Brano di partenza |
::::

No, no, no, non voglio, le mie mani cercano di coprirmi le cosce, di rimettere il vestito al suo posto ma non ci riescono, sono così piccole, sono così piccola, non sono abbastanza forte e il vestito rimane alzato. Non posso più rimetterlo giù, devo aver superato un punto di non ritorno a me sconosciuto.
Non puoi lasciarmi così, mi dice.
E io smetto di resistere.
La mia testa si spegne, la mia anima si annulla: dopo quella frase non ho ricordi.
Il giorno dopo un vuoto di memoria, una sensazione di angoscia, un dolore inspiegabile, sordo e bruciante e delle mutande piene di sangue nella borsetta.
Avrei potuto fare un sacco di cose in quel momento. Ho optato per la più facile: un mc menù in offerta con la mia migliore amica e una pillola del giorno dopo. La mia prima pillola del giorno dopo.
Non è stato facile mandarla giù, io che odiavo le pillole e non riuscivo ad ingoiarle e che a quanto pare trovavo quella situazione estremamente divertente, divertente a tal punto da non riuscire a smettere di ridere, fino alle lacrime, lacrime che nel giro di un istante si sono trasformate in un pianto disperato.
Un pianto inconsapevole del suo significato, perché non potevo pensare di non aver voluto la mia prima volta, perché mi sentivo pienamente responsabile di ciò che mi era successo, mi sentivo l’unica responsabile.
In fondo, avevo messo io quel vestito, avevo bevuto io quegli shot di troppo, mi ero fatta offrire io da bere, e sempre io avevo voluto baciare quel ragazzo, avevo fatto tutto io.
Non c’erano divisioni di colpa, percentuali, l’unica colpevole ero solo io e per me stessa non avevo assoluzione. Gli altri, invece, non avevo bisogno di assolverli: non li avevo mai chiamati in giudizio.
Sul banco degli imputati sedevamo io, la mia colpa, la mia vergogna e la mia responsabilità.
Un pianto che non capivo, di cui avevo paura, un pianto che non volevo capire, perché volevo ancora sentirmi spensierata e leggera (che poi, in realtà, non mi sono mai sentita spensierata e leggera), con tutta la spensieratezza tipica dell’adolescenza, con tutta la leggerezza sbrilluccicante di quelle serate estive a piazza Trilussa.
Dopo quella pillola sono andata a fare shopping con mia zia e con un senso di vuoto che mi divorava, un vuoto che ero io.
Mia zia non si è accorta di niente.
E se non si era accorta di niente lei, che era la persona più importante della mia vita, che è stata per me amica, zia, sorella, cugina e nipote, nessuno si sarebbe accorto di niente.
E nessuno se n’è mai accorto.
In quel periodo mi sembrava una fortuna incredibile ma ora posso asserire con fermezza che non c’è niente di peggio dell’indifferenza, un’indifferenza che ti annulla, ti rende invisibile, ti fa sentire niente.
Non c’è niente di peggio del silenzio degli altri: un silenzio violento, un silenzio che ti violenta non un’altra volta, ma altre dieci, venti, mille. Perché il silenzio copre il tuo stupro, lo nasconde, lo rende inesistente, lo normalizza.

::::

Dati del compito |
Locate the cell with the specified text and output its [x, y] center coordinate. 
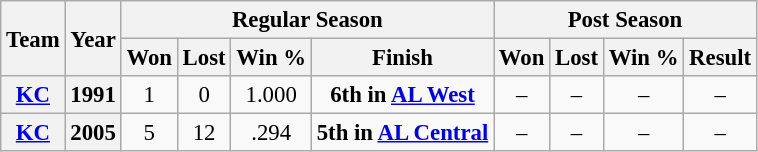
Result [720, 58]
5th in AL Central [402, 133]
1.000 [271, 95]
Year [93, 38]
.294 [271, 133]
6th in AL West [402, 95]
Team [33, 38]
2005 [93, 133]
1991 [93, 95]
12 [204, 133]
5 [149, 133]
Post Season [626, 20]
0 [204, 95]
Regular Season [307, 20]
Finish [402, 58]
1 [149, 95]
Extract the (X, Y) coordinate from the center of the cell holding the provided text.  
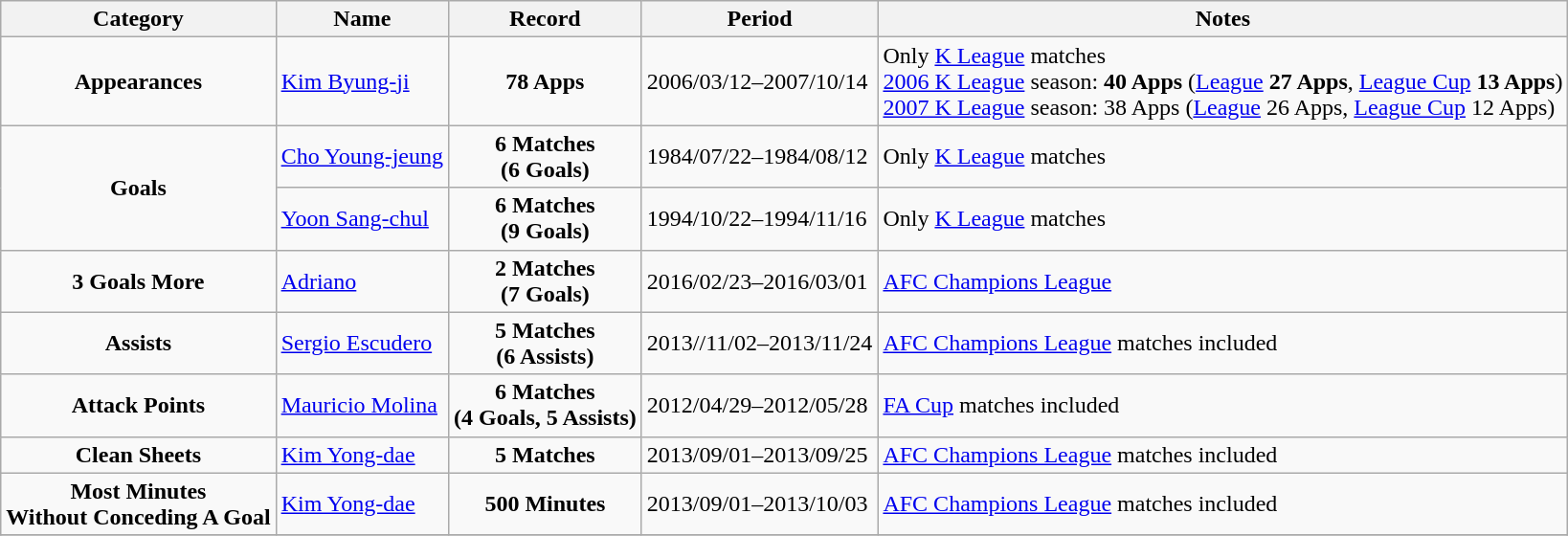
78 Apps (546, 81)
5 Matches(6 Assists) (546, 343)
Most MinutesWithout Conceding A Goal (138, 504)
6 Matches(9 Goals) (546, 218)
Record (546, 19)
Notes (1223, 19)
AFC Champions League (1223, 281)
6 Matches(4 Goals, 5 Assists) (546, 406)
2012/04/29–2012/05/28 (760, 406)
Name (362, 19)
6 Matches(6 Goals) (546, 157)
Goals (138, 188)
Appearances (138, 81)
Sergio Escudero (362, 343)
Mauricio Molina (362, 406)
1984/07/22–1984/08/12 (760, 157)
Assists (138, 343)
2 Matches(7 Goals) (546, 281)
2006/03/12–2007/10/14 (760, 81)
FA Cup matches included (1223, 406)
2013//11/02–2013/11/24 (760, 343)
2013/09/01–2013/09/25 (760, 455)
Category (138, 19)
Kim Byung-ji (362, 81)
500 Minutes (546, 504)
3 Goals More (138, 281)
2013/09/01–2013/10/03 (760, 504)
Adriano (362, 281)
1994/10/22–1994/11/16 (760, 218)
Period (760, 19)
Clean Sheets (138, 455)
Attack Points (138, 406)
Cho Young-jeung (362, 157)
2016/02/23–2016/03/01 (760, 281)
Yoon Sang-chul (362, 218)
5 Matches (546, 455)
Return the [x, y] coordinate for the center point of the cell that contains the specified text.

::::

Compito assegnato 1 | Trascriva senza alcuna modifica il tratto delle voci che va dalla riga contenente "Result [720, 58]" alla riga contenente "Extract the (X, Y)", entrambe comprese.
Compito assegnato 2 | Prosegua il brano sulla violenza subita e sul silenzio degli altri, riprendendo subito dopo la sua ultima frase.

Risposta 1 |
Result [720, 58]
5th in AL Central [402, 133]
1.000 [271, 95]
Year [93, 38]
.294 [271, 133]
6th in AL West [402, 95]
Team [33, 38]
2005 [93, 133]
1991 [93, 95]
12 [204, 133]
5 [149, 133]
Post Season [626, 20]
0 [204, 95]
Regular Season [307, 20]
Finish [402, 58]
1 [149, 95]
Extract the (X, Y) coordinate from the center of the cell holding the provided text.  

Risposta 2 |
Attraversare l’inferno senza che le persone che hai accanto ti stringano ogni tanto la mano ti spezza dentro, ti rende sola.
Fra te e loro ci sarà sempre uno scarto incolmabile, un burrone invalicabile, che è poi il burrone di te stessa, della tua anima, del tuo dolore impronunciabile, che non può trovare spazio nei discorsi, nelle uscite, fra i drink annacquati di pub discutibili.
Un dolore che non ti definisce, ma è parte di te: una parte importante che non può essere ignorata.
Non c’è stato mai un giorno in cui io mi sia sentita totalmente vittima, neanche dopo il secondo stupro. Non perché non capissi la portata dei due eventi che si sono abbattuti sulla mia testa come una spada di Damocle, anche perché intendiamoci: a convivere ancora oggi con il dolore sono solo io e nessun altro, solo io lo conosco bene, è stato il mio compagno per tanto di quel tempo che decidere pian piano di lasciarlo andare è stata per me quasi una violenza.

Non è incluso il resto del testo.